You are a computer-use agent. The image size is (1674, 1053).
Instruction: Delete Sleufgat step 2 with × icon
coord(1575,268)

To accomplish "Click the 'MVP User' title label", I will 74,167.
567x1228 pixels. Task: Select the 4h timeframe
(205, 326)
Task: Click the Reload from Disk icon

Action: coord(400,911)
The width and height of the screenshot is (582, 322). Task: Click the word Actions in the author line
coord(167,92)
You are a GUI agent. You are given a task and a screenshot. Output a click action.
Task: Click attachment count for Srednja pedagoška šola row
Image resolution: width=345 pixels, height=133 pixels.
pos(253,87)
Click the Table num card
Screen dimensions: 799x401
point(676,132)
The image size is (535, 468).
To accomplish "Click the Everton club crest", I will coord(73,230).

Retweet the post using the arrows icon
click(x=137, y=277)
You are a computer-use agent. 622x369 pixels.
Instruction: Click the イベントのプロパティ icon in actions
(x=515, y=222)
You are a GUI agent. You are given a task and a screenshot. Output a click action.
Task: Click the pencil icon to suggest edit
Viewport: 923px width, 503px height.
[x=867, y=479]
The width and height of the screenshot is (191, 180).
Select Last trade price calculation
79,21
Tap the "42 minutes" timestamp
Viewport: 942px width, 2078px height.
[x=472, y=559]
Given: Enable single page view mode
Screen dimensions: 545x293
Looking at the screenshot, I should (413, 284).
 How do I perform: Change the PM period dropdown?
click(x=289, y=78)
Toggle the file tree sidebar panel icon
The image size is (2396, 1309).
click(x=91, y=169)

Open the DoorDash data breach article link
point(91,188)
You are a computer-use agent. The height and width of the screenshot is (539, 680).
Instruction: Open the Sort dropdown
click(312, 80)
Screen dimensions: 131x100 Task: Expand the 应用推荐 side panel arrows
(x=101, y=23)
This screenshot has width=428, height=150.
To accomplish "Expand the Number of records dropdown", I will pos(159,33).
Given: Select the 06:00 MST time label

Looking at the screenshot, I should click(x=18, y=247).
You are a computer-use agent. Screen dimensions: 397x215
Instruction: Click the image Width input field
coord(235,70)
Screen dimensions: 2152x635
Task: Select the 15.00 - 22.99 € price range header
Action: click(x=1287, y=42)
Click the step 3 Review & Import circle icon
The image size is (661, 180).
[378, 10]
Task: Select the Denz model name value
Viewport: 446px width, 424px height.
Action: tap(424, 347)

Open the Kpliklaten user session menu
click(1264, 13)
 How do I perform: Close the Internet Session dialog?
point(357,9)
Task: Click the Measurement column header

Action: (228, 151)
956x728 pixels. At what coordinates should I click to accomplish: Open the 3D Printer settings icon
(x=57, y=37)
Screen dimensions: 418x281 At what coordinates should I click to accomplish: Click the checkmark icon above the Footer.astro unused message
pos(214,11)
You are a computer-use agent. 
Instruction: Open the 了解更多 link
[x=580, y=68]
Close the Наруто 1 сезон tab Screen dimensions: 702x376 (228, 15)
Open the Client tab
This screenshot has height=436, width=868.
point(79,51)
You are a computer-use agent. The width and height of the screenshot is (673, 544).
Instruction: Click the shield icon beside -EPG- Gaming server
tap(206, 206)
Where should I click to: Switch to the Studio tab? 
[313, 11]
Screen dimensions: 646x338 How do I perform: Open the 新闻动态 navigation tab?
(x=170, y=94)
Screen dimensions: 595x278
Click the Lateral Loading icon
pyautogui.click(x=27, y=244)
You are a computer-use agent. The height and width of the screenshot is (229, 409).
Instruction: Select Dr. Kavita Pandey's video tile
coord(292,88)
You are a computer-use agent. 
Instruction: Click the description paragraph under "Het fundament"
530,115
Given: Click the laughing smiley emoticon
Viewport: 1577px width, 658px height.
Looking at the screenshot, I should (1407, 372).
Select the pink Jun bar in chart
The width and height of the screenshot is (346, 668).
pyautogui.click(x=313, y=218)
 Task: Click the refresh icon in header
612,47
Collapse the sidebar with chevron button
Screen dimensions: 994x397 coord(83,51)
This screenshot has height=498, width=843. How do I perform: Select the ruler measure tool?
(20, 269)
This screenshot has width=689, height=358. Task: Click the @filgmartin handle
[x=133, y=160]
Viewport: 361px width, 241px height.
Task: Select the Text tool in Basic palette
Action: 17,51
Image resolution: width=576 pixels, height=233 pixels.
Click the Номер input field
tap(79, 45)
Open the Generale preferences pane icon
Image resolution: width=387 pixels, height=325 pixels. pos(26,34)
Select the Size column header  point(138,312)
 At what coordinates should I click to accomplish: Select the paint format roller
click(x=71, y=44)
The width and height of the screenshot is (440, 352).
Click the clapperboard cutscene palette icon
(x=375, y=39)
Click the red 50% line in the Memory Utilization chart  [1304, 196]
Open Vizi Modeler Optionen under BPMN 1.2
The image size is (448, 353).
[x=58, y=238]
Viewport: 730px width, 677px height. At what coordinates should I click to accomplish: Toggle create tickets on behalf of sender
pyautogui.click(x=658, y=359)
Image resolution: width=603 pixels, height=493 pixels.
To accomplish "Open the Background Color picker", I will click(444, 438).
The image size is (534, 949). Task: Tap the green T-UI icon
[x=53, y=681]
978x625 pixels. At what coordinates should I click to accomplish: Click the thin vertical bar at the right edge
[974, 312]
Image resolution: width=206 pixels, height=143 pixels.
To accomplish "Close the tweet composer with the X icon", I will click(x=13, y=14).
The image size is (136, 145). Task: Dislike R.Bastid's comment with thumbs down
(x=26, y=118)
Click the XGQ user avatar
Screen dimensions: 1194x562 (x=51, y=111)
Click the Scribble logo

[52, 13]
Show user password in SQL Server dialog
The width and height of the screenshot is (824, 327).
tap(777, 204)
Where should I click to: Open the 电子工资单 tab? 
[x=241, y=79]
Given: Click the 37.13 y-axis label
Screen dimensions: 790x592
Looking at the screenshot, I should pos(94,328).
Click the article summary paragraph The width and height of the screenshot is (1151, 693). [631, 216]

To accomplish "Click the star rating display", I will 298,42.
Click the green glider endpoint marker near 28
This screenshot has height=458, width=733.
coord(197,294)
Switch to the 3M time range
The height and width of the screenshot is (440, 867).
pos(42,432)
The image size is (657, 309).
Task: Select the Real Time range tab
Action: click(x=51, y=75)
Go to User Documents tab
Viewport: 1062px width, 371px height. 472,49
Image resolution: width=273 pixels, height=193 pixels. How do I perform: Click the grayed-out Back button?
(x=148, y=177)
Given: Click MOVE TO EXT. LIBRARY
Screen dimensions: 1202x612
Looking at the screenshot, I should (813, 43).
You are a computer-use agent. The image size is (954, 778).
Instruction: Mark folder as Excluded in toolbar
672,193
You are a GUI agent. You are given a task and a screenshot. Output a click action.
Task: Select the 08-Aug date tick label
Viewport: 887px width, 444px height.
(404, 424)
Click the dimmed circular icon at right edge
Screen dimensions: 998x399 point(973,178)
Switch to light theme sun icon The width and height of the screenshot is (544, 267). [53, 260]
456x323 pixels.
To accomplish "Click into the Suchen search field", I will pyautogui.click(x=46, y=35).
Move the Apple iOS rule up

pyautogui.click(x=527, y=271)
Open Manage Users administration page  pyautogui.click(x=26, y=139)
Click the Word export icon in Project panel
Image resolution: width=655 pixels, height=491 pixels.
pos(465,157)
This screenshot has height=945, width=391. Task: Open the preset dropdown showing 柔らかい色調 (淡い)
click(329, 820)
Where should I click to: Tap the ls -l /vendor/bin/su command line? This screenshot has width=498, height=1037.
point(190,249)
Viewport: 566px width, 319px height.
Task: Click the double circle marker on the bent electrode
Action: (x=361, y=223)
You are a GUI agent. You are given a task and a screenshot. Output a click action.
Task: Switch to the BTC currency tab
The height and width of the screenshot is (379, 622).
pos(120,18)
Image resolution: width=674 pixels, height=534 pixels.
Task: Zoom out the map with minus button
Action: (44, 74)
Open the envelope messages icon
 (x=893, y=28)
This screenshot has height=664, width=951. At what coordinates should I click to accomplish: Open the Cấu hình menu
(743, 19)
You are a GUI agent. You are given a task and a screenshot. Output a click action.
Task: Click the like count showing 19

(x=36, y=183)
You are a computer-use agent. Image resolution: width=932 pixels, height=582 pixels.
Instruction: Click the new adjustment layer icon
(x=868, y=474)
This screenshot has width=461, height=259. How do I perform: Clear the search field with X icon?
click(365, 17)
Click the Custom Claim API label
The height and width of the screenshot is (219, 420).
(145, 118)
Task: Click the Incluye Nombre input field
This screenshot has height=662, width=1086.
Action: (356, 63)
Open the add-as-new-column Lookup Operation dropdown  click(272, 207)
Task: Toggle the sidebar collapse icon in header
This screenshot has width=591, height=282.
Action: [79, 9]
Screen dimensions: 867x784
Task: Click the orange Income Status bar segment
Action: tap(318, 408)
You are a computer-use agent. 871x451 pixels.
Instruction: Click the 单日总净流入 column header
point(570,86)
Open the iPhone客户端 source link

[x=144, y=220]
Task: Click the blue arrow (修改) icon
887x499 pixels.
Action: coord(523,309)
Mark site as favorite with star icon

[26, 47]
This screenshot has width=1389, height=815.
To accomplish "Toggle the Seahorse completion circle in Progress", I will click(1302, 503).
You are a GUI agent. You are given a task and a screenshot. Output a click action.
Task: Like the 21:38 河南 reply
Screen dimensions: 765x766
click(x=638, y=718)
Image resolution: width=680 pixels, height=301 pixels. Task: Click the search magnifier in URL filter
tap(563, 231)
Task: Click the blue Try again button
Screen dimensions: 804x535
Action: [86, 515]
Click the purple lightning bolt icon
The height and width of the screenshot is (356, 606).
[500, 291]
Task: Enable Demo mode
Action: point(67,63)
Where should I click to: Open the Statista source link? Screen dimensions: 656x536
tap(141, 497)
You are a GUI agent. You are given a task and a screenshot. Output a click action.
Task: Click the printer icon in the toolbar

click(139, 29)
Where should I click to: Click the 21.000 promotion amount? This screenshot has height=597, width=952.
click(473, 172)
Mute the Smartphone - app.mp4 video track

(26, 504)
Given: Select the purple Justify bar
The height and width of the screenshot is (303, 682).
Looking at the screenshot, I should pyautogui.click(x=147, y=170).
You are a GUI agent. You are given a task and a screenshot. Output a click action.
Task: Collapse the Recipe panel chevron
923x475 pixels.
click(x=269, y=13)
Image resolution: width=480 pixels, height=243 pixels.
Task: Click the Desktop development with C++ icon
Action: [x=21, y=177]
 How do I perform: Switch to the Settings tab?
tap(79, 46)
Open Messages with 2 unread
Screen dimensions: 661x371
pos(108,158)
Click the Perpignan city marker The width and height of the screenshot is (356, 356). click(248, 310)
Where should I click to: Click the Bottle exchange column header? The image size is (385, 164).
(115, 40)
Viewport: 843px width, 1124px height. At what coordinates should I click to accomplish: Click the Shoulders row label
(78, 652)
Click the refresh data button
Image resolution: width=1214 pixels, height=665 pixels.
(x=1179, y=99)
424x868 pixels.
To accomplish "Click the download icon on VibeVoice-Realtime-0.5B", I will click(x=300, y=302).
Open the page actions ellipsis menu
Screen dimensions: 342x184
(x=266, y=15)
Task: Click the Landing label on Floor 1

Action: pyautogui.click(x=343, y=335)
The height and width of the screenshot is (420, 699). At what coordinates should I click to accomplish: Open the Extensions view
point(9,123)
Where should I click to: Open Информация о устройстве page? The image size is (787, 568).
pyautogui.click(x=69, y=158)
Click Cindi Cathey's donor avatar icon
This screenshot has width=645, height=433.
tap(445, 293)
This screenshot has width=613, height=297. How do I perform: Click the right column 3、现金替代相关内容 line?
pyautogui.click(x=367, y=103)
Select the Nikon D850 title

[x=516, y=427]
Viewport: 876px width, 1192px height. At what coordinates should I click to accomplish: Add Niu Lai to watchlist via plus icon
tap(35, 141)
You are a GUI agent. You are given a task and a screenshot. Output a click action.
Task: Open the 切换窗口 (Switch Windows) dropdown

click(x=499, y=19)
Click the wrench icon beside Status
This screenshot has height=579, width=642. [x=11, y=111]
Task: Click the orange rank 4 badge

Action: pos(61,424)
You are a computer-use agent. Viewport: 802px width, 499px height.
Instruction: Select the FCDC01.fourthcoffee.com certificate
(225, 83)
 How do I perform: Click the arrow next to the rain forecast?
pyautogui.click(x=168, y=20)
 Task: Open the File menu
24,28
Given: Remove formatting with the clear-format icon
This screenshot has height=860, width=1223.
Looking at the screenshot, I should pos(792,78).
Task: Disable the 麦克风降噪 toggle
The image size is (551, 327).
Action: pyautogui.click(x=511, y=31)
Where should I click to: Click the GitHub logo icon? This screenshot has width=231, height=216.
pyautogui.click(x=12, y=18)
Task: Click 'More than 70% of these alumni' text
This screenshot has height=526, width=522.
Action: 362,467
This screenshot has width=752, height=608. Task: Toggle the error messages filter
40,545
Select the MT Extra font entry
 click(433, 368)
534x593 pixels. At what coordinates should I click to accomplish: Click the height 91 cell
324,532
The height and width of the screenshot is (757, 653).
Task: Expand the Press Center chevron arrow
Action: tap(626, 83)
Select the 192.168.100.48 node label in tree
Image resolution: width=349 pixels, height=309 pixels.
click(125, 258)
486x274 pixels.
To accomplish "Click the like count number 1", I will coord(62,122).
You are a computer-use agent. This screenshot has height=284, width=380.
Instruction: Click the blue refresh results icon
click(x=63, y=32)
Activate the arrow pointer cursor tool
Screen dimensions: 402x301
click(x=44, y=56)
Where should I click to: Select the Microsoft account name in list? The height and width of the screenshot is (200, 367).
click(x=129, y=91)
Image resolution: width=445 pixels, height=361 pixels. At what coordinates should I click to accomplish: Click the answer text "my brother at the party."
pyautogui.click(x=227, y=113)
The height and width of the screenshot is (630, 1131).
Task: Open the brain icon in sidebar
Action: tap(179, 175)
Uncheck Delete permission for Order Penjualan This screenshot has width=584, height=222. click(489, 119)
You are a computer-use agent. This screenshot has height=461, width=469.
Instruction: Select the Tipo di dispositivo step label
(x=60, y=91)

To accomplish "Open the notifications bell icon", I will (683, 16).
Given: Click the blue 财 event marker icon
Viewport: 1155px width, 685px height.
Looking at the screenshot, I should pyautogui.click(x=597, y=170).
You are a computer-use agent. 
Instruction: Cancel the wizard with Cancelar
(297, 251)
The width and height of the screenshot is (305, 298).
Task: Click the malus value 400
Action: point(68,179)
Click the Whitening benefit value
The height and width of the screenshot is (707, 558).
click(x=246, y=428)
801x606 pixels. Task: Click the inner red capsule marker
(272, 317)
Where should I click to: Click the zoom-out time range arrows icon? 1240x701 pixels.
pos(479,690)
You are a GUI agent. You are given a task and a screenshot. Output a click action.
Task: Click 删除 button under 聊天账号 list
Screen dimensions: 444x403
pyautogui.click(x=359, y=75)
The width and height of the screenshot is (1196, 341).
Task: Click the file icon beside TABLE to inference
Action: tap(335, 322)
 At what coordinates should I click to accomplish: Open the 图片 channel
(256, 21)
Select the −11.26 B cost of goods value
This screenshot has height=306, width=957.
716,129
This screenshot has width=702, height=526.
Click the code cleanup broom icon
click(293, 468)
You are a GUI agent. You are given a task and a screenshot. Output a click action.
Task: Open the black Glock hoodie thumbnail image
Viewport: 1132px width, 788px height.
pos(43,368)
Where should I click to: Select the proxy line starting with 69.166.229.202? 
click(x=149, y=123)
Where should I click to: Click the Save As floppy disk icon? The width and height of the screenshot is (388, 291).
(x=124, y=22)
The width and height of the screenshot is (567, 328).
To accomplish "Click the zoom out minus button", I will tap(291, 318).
-.-.-
The problem.
Restate word for word the lines of the data above, starting at the line containing "Click the Номер input field" and ending at the line containing "Select the Size", both included, and nothing more.

Task response.
Click the Номер input field
tap(79, 45)
Open the Generale preferences pane icon
Image resolution: width=387 pixels, height=325 pixels. pos(26,34)
Select the Size column header  point(138,312)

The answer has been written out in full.